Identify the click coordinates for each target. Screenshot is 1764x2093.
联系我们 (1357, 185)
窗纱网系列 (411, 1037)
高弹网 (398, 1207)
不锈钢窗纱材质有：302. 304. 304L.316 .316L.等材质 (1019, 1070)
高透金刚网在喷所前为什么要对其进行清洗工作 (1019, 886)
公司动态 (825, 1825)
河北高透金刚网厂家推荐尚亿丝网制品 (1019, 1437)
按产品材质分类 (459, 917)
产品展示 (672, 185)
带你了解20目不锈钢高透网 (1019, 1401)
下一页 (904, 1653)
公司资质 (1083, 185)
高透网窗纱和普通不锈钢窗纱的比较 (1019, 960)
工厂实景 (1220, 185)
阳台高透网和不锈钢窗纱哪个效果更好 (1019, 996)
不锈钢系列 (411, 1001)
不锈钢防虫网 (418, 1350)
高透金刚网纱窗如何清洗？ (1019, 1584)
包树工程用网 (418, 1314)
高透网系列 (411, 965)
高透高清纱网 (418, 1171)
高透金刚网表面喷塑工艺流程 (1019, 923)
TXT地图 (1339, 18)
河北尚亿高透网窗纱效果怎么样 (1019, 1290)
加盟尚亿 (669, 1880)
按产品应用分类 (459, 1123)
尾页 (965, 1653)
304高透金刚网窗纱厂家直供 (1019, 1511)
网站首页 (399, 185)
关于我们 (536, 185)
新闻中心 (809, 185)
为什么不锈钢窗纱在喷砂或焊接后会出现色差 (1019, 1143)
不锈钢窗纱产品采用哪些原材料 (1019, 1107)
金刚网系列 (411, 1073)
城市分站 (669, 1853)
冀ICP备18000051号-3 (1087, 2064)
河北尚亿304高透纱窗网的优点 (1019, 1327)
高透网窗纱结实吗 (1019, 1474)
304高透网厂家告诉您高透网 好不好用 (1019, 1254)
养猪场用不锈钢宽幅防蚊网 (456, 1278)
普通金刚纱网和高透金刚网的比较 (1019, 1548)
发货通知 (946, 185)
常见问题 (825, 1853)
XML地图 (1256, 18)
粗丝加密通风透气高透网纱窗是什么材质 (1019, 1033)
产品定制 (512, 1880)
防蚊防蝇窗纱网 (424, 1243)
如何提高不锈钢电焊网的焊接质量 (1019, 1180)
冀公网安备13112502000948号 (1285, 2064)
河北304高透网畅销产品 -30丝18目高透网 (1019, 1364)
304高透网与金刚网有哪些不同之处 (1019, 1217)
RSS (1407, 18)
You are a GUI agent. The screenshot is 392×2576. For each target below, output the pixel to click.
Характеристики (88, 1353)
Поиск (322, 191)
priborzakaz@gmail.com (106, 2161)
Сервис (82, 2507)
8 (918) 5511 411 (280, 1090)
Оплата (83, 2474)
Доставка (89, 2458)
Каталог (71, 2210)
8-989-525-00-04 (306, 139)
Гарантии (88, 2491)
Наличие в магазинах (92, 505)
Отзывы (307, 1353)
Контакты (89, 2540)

************

### Task statement
Your answer should repeat every entry exactly.

### Answer box
Identify the click coordinates for each target. Screenshot is 1764x2093.
联系我们 (1357, 185)
窗纱网系列 (411, 1037)
高弹网 (398, 1207)
不锈钢窗纱材质有：302. 304. 304L.316 .316L.等材质 (1019, 1070)
高透金刚网在喷所前为什么要对其进行清洗工作 (1019, 886)
公司动态 (825, 1825)
河北高透金刚网厂家推荐尚亿丝网制品 (1019, 1437)
按产品材质分类 (459, 917)
产品展示 (672, 185)
带你了解20目不锈钢高透网 (1019, 1401)
下一页 (904, 1653)
公司资质 (1083, 185)
高透网窗纱和普通不锈钢窗纱的比较 (1019, 960)
工厂实景 (1220, 185)
阳台高透网和不锈钢窗纱哪个效果更好 (1019, 996)
不锈钢系列 (411, 1001)
不锈钢防虫网 (418, 1350)
高透金刚网纱窗如何清洗？ (1019, 1584)
包树工程用网 (418, 1314)
高透网系列 (411, 965)
高透高清纱网 (418, 1171)
高透金刚网表面喷塑工艺流程 (1019, 923)
TXT地图 (1339, 18)
河北尚亿高透网窗纱效果怎么样 (1019, 1290)
加盟尚亿 (669, 1880)
按产品应用分类 (459, 1123)
尾页 (965, 1653)
304高透金刚网窗纱厂家直供 (1019, 1511)
网站首页 (399, 185)
关于我们 (536, 185)
新闻中心 (809, 185)
为什么不锈钢窗纱在喷砂或焊接后会出现色差 (1019, 1143)
不锈钢窗纱产品采用哪些原材料 (1019, 1107)
金刚网系列 (411, 1073)
城市分站 (669, 1853)
冀ICP备18000051号-3 (1087, 2064)
河北尚亿304高透纱窗网的优点 (1019, 1327)
高透网窗纱结实吗 (1019, 1474)
304高透网厂家告诉您高透网 好不好用 (1019, 1254)
养猪场用不锈钢宽幅防蚊网 (456, 1278)
普通金刚纱网和高透金刚网的比较 (1019, 1548)
发货通知 (946, 185)
常见问题 (825, 1853)
XML地图 (1256, 18)
粗丝加密通风透气高透网纱窗是什么材质 (1019, 1033)
产品定制 (512, 1880)
防蚊防蝇窗纱网 (424, 1243)
如何提高不锈钢电焊网的焊接质量 (1019, 1180)
冀公网安备13112502000948号 (1285, 2064)
河北304高透网畅销产品 -30丝18目高透网 (1019, 1364)
304高透网与金刚网有哪些不同之处 (1019, 1217)
RSS (1407, 18)
You are a GUI agent. The screenshot is 392×2576. For each target below, output the pixel to click.
Характеристики (88, 1353)
Поиск (322, 191)
priborzakaz@gmail.com (106, 2161)
Сервис (82, 2507)
8 (918) 5511 411 (280, 1090)
Оплата (83, 2474)
Доставка (89, 2458)
Каталог (71, 2210)
8-989-525-00-04 (306, 139)
Гарантии (88, 2491)
Наличие в магазинах (92, 505)
Отзывы (307, 1353)
Контакты (89, 2540)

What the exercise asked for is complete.